» What to produce:
Please render the data from the line with "Given: Click the Export PDF button" up to and including the line with "Action: pos(226,309)" as a Markdown table with the columns Row and Line, one row per line, blank lines left out.

[Records from a data collection]

>> begin

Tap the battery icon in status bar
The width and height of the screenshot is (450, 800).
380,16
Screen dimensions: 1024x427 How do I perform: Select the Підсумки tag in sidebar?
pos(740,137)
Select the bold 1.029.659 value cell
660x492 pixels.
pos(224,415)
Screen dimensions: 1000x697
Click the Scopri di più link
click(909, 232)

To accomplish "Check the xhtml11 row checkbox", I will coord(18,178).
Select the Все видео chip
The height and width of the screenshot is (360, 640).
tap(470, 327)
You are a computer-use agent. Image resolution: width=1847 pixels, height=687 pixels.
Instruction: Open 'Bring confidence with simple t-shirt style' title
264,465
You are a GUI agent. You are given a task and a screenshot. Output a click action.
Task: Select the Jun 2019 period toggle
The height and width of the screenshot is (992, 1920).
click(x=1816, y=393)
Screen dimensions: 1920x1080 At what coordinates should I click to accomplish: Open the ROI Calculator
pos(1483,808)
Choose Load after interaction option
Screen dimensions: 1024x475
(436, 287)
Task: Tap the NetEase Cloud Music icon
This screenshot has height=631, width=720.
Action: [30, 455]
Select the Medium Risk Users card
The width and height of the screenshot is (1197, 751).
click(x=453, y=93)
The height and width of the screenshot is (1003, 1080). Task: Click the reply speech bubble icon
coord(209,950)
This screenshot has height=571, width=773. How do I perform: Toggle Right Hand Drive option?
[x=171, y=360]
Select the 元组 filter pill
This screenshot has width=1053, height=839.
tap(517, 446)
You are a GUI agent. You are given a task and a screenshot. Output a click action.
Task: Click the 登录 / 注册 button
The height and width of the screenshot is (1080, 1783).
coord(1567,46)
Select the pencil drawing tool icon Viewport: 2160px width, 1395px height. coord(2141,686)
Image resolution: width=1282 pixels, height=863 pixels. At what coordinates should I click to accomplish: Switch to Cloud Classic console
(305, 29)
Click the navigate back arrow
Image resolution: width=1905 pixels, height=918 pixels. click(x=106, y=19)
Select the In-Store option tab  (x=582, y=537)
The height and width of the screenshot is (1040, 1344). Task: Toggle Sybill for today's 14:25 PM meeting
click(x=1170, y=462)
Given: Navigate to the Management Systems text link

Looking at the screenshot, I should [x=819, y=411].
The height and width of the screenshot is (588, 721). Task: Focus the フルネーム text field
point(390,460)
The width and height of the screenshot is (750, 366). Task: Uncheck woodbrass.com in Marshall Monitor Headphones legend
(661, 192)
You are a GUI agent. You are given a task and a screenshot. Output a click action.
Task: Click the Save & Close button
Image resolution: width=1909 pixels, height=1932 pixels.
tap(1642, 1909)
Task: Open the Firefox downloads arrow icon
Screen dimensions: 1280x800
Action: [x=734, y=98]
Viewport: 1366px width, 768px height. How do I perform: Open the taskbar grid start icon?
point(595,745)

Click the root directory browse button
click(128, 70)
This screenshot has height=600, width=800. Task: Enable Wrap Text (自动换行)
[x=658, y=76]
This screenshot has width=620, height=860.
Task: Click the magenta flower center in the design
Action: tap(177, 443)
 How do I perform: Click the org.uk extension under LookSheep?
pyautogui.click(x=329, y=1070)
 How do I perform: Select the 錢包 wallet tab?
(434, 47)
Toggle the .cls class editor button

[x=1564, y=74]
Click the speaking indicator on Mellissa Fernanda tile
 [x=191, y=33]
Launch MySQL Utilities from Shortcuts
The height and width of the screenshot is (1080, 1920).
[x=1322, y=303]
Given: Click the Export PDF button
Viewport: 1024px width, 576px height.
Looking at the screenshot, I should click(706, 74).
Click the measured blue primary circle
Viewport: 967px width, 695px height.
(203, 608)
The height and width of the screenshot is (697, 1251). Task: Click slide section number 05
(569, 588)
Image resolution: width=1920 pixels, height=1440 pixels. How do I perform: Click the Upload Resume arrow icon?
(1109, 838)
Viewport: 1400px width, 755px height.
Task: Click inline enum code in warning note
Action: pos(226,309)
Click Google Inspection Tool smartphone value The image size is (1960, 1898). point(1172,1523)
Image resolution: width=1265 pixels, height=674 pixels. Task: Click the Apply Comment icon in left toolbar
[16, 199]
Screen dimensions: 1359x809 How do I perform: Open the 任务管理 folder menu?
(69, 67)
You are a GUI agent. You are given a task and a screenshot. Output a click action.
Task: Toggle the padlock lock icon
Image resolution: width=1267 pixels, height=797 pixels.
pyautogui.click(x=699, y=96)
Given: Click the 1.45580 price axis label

>> end

» Exercise result:
| Row | Line |
|---|---|
| 1 | Given: Click the Export PDF button |
| 2 | Viewport: 1024px width, 576px height. |
| 3 | Looking at the screenshot, I should click(706, 74). |
| 4 | Click the measured blue primary circle |
| 5 | Viewport: 967px width, 695px height. |
| 6 | (203, 608) |
| 7 | The height and width of the screenshot is (697, 1251). Task: Click slide section number 05 |
| 8 | (569, 588) |
| 9 | Image resolution: width=1920 pixels, height=1440 pixels. How do I perform: Click the Upload Resume arrow icon? |
| 10 | (1109, 838) |
| 11 | Viewport: 1400px width, 755px height. |
| 12 | Task: Click inline enum code in warning note |
| 13 | Action: pos(226,309) |